Verhöre gehörten streng genommen gar nicht zu seinen Aufgaben. Dafür hatte der MGB Spezialisten, die nichts anderes taten, als von Zelle zu Zelle zu gehen, die Gefangenen zu verhören und ihnen - mit einer Mischung aus professioneller Gleichgültigkeit und persönlichem Stolz - Geständnisse abzupressen. Wie die meisten Angestellten wurden sie motiviert von der Aussicht auf einen erfolgsabhängigen Bonus, der gewährt wurde, wenn der Verdächtige umgehend und ohne Zusätze sein Geständnis unterschrieb.
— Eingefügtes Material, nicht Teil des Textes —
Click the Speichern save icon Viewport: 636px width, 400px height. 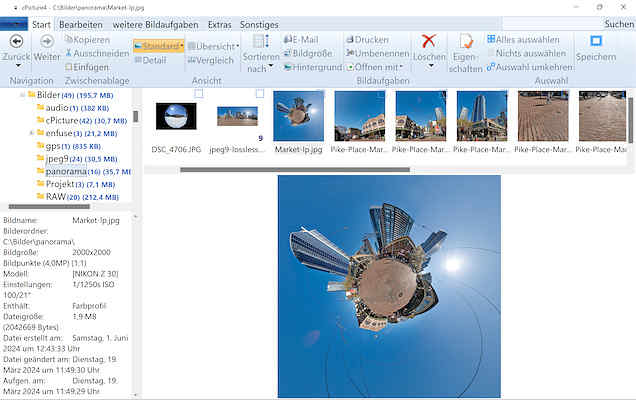[x=596, y=41]
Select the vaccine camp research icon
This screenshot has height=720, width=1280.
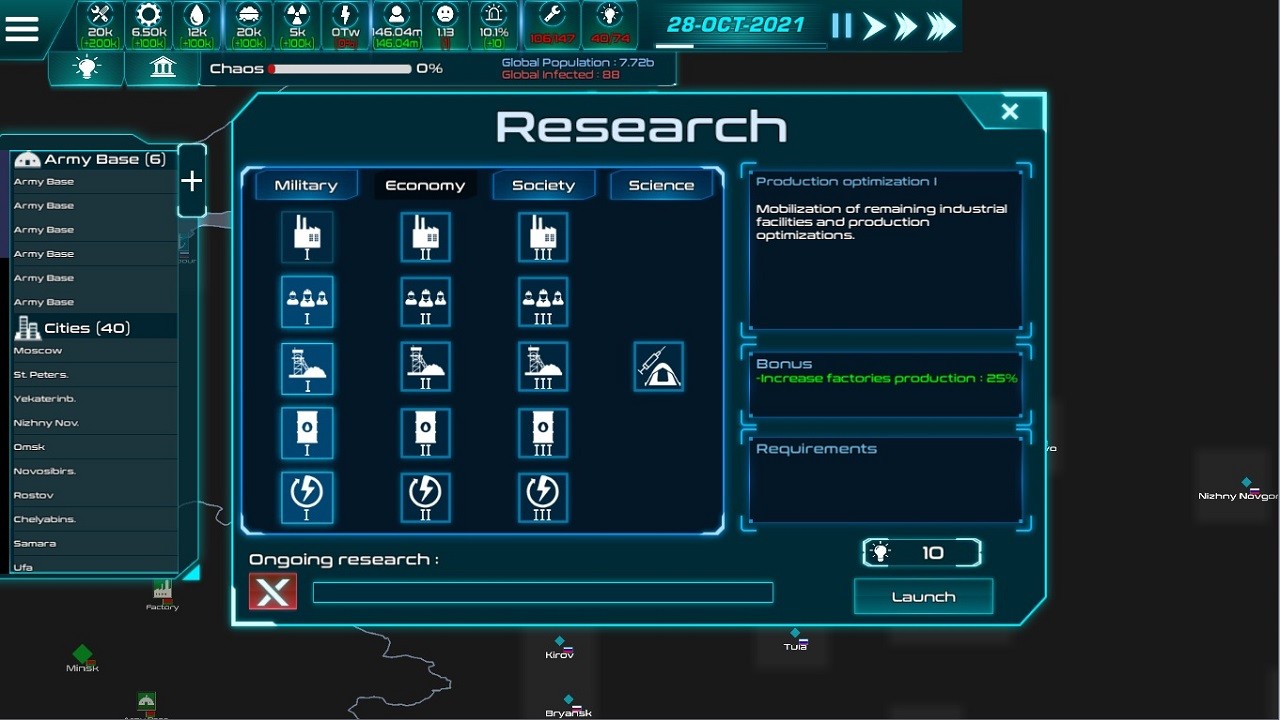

Ein wenig wusste Leo über ihre Methoden, aber persönlich kannte er keinen von ihnen. Die Verhörspezialisten waren eine verschworene Gemeinschaft, sie arbeiteten als Gruppe zusammen, teilten sich oft dieselben Verdächtigen und bündelten ihre jeweiligen Talente, um die Standhafteren aus allen Richtungen zu attackieren. Brutalität, Wortgewandtheit, Charme - all diese Vorzüge konnte man gebrauchen. Auch außerhalb der Arbeit blieben diese Männer und Frauen unter sich, aßen zusammen, tranken zusammen, gingen zusammen spazieren und tauschten untereinander Geschichten und Verhörmethoden aus. Obwohl sie so wie du und ich aussahen, konnte Leo sie trotzdem ziemlich mühelos erkennen. Viele ihrer extremeren Operationen spielten sich ausschließlich im Keller ab, wo sie Dinge wie die Zufuhr von Wärme und Licht kontrollieren konnten.
Leos Aufgabe als Ermittler bedeutete hingegen, dass er die meiste Zeit entweder oben im Gebäude oder draußen verbrachte. Der Keller war eine Welt, in die er nur selten hinabstieg, eine Welt, vor der er die Augen verschloss, eine Welt, die er am liebsten unter seinen Füßen ließ.